Sunday's scare took place shortly before 7 p.m. at the bus circle area of Union Station.

A citizen flagged down police to report a man displaying lewd conduct, one of the officers, Vicenzo Averaimo of the Los Angeles Police Department's Transit Services Division, told KTLA.

While speaking to the man, they soon discovered that the suspect was in possession of a substance that appeared to be, and that the suspect identified as, fentanyl, the officer said.

A hazardous materials crew was summoned to the scene.

Both officers and the suspect were taken to a hospital for examination, officials said. Averaimo said he and his partner felt symptoms such as lightheadedness after the possible exposure.

"I was a little scared for my partner. I was a little scared, myself," he said.

The officers were cleared at the hospital and returned to work within hours, officials said.

Fentanyl is an extremely potent synthetic opioid.

Even very small amounts can be dangerous, or even fatal, and the substance can even be absorbed through the skin, Lt. Allen Schubert explained.

"Contact with the skin will make someone become under the influence of it," the lieutenant said.

The investigation was ongoing. It was not yet clear what charges the suspect may ultimately face.

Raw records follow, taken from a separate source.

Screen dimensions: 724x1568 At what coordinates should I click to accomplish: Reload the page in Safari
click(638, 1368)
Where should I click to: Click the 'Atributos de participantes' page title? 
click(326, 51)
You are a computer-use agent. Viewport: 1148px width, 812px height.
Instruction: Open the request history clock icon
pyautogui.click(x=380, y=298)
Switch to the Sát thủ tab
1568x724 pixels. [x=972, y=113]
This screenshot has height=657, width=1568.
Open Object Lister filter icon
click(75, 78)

A similar scene unfolded Friday, when two LAPD officers and a supervisor were treated for possible fentanyl exposure in North Hollywood.

In that case, officers were investigating a report of a person brandishing a weapon near Lankershim Boulevard and Hesby Street when they came across an open container of suspected fentanyl while searching a suspect's car, police said. The three officials were taken to hospitals as a precaution.